:: Aangeleverde passage

3.De beoordeling in het incident

3.1.
Van verknochtheid van zaken als bedoeld in artikel 220 Rv is sprake indien de feitelijke of juridische geschilpunten in de ene zaak identiek zijn aan die in de andere zaak die aan een andere gewone rechter is voorgelegd. Daarvan is in dit geval sprake. De dagvaarding in de zaak aanhangig bij de rechtbank Rotterdam, is voor de juridische geschilpunten identiek aan deze zaak. Slechts drie randnummers van beide dagvaardingen zijn inhoudelijk en feitelijk anders: randnummer 13 over de specifieke situatie van de eisende partij en de randnummers (16 en 17) over het bewijsaanbod. In beide dagvaardingen wordt gemeld dat de zaak een individueel vervolg is op de collectieve procedure van de stichting Stop de Banken en wordt verder uiteengezet waarom volgens de eisende partijen het arrest van de Hoge Raad van 22 december 2023 niet overeenstemt met het arrest van 21 september 2023 van het Hof van Justitie van de Europese Unie en dat daarover prejudiciële vragen aan dat Hof van Justitie moeten worden gevraagd.
3.2.
Daaruit volgt dat deze zaken een zodanige samenhang vertonen dat consistentie van uitspraken – en dus verwijzing van deze zaak – wenselijk is.
3.3.
De bezwaren van [eiseres] tegen verwijzing slagen niet. De hoofdregel van relatieve bevoegdheid is de woonplaats van gedaagde (artikel 99 Rv). Mede bevoegd is de rechter van de woonplaats van de consument (artikel 101 Rv). Anders dan [eiseres] heeft betoogd is uit die alternatieve bevoegdheidsregel niet af te leiden dat daarvan niet mag worden afgeweken – bijvoorbeeld door verwijzing van de zaak naar een andere rechter vanwege verknochtheid met een aldaar aanhangige zaak.
3.4.
Zonder nadere onderbouwing – die ontbreekt – kan in dit geval niet worden ingezien waarom [eiseres] een beroep doet op artikel 108 lid 2 Rv (waarin is bepaald dat in zaken met een vordering tot € 25.000,00 (of geldvorderingen in kantonzaken) een forumkeuze geen rechtsgevolg heeft tenzij voldaan is aan bepaalde voorwaarden).
3.5.
Dat [eiseres] haar zaak voor de rechtbank Rotterdam zal dienen te bepleiten is geen belemmering van de toegang tot de rechter als bedoeld in de Richtlijn 93/13. In de artikelen 6 en 7 van die richtlijn wordt over vorderingen betreffende oneerlijke contractuele bedingen geen beperking van de relatieve bevoegdheid jegens consumenten nagestreefd.
3.6.
Niet kan worden vastgesteld dat verwijzing van deze zaak naar de rechtbank Rotterdam de belangen van [eiseres] bij een goede en zorgvuldige procesvoering worden geschaad.
3.7.

::::
:: Gegevensrecords

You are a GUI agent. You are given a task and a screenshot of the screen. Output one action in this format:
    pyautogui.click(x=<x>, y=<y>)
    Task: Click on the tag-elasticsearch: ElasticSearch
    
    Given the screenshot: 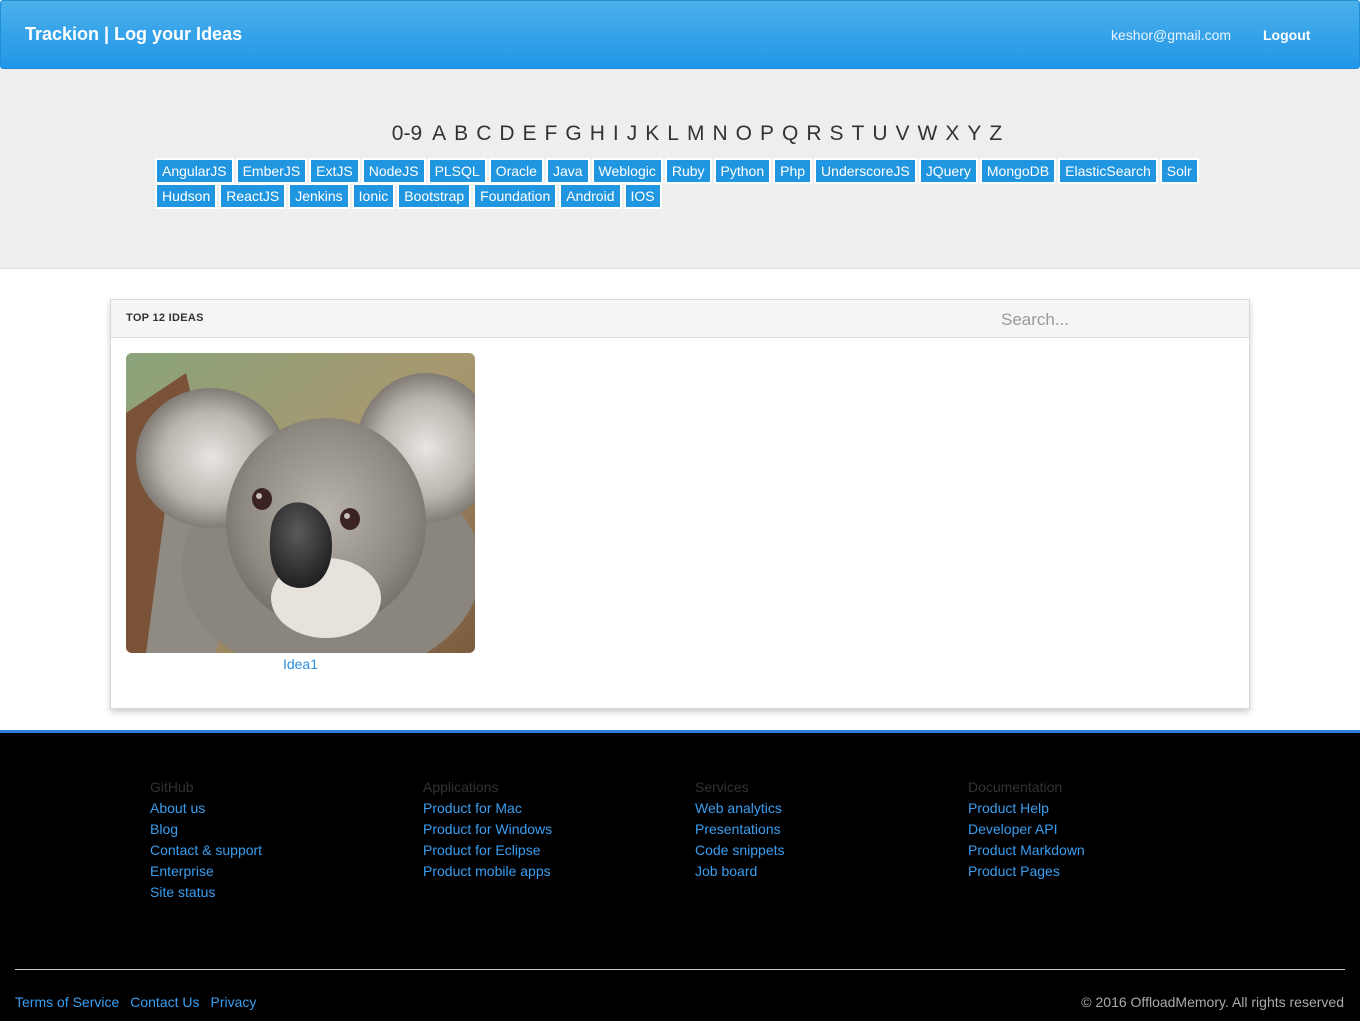 What is the action you would take?
    pyautogui.click(x=1108, y=171)
    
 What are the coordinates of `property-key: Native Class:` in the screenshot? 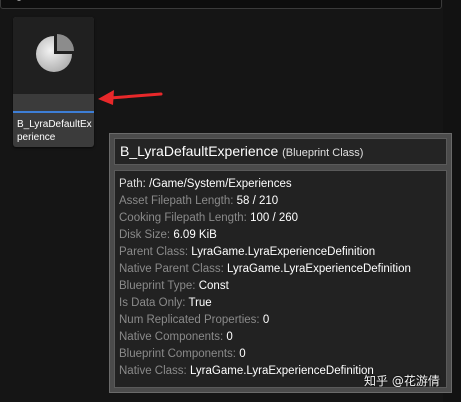 It's located at (153, 371).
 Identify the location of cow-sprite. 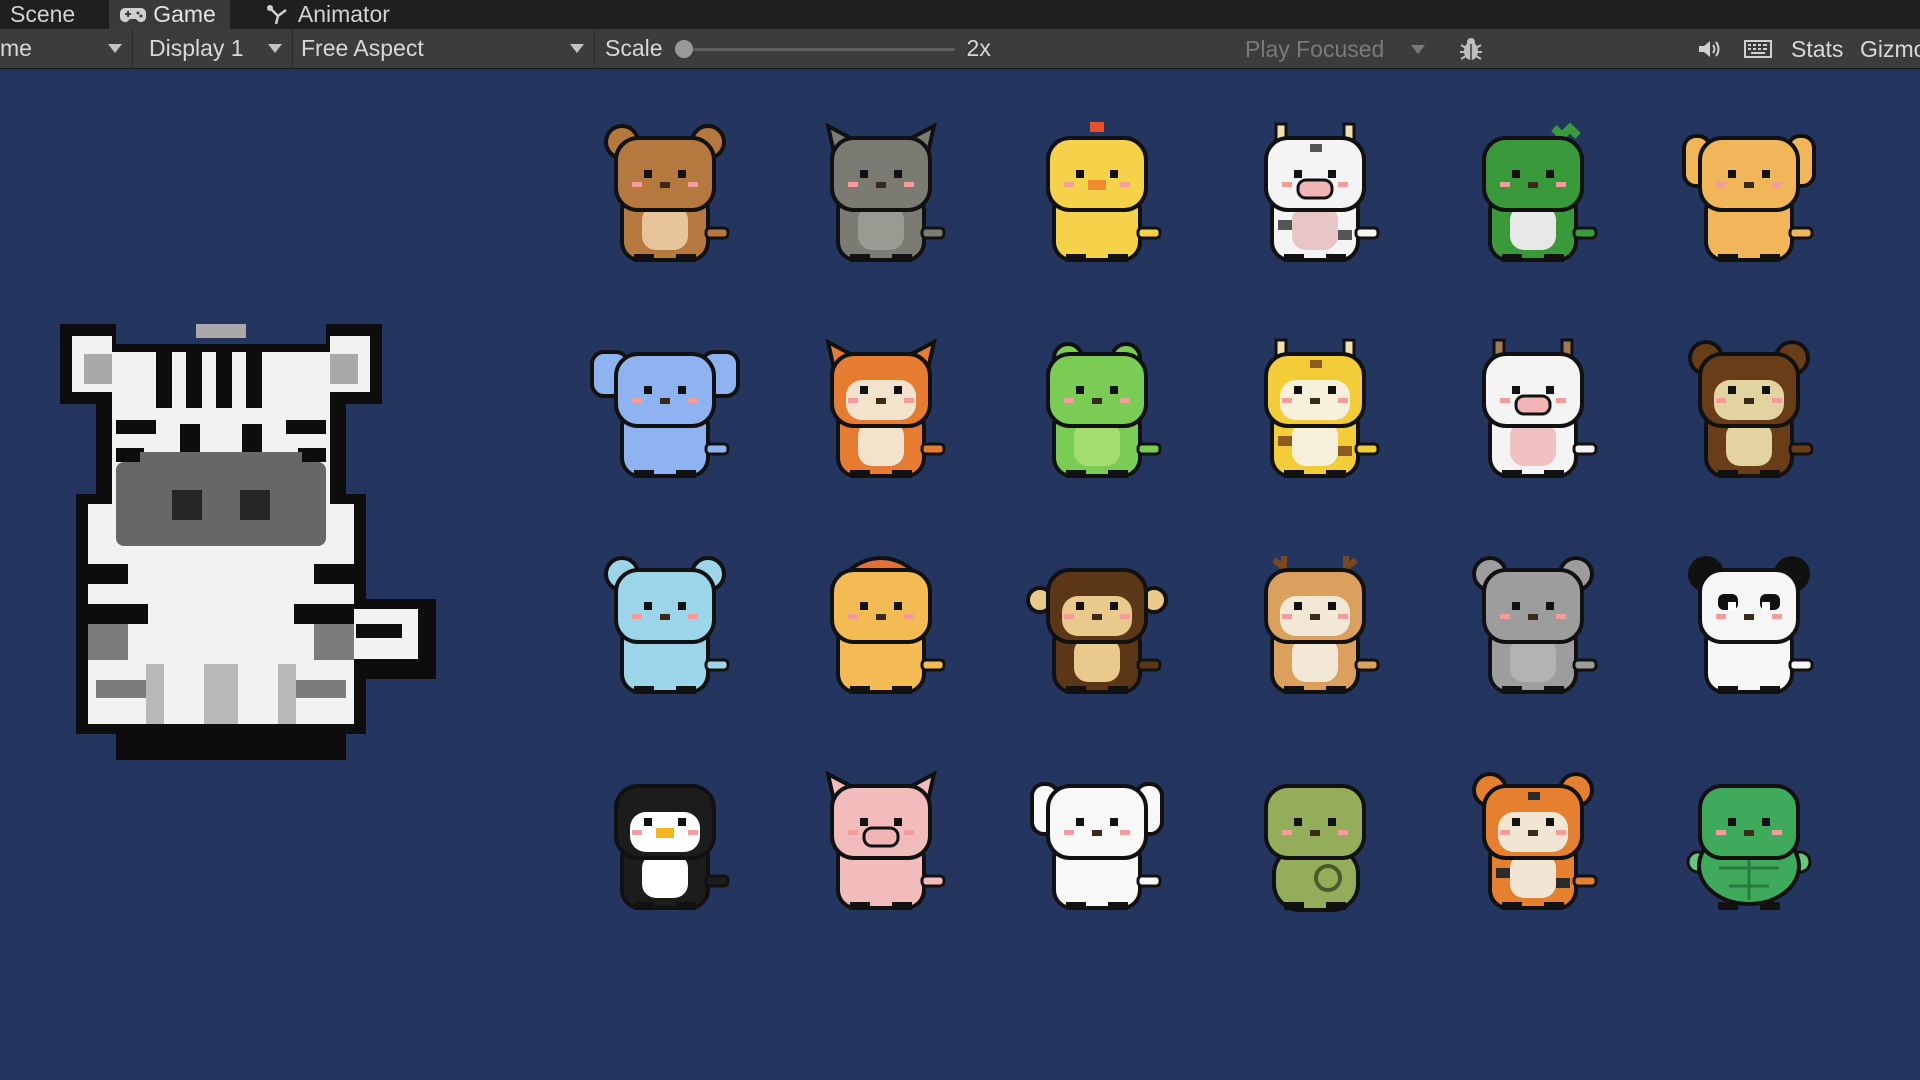
(1315, 198).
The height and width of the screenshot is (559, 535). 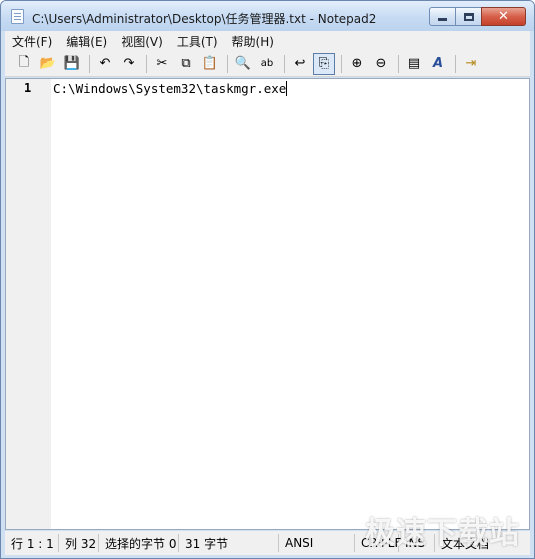 I want to click on redo-button: ↷, so click(x=129, y=64).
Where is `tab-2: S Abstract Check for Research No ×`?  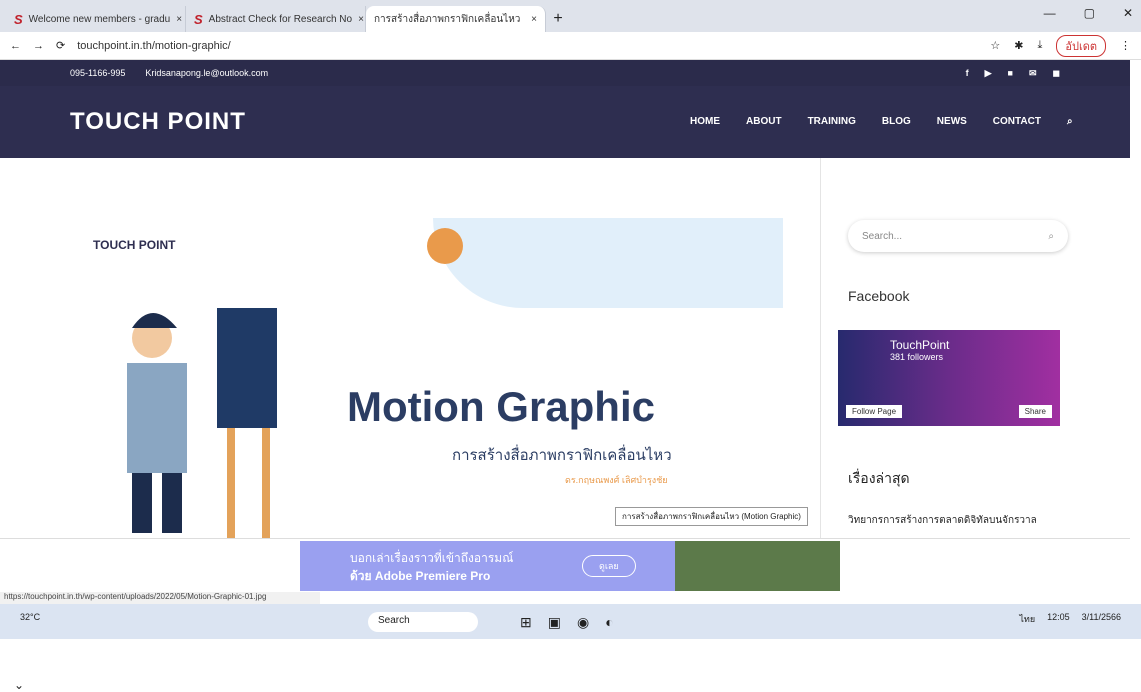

::::

* [Opgave] Geef alle artikelen uit Rv die de aangeleverde passage noemt. De records zijn afkomstig uit een andere bron.

* [Antwoordruimte] Artikel 220 Rv, artikel 99 Rv, artikel 101 Rv, artikel 108 lid 2 Rv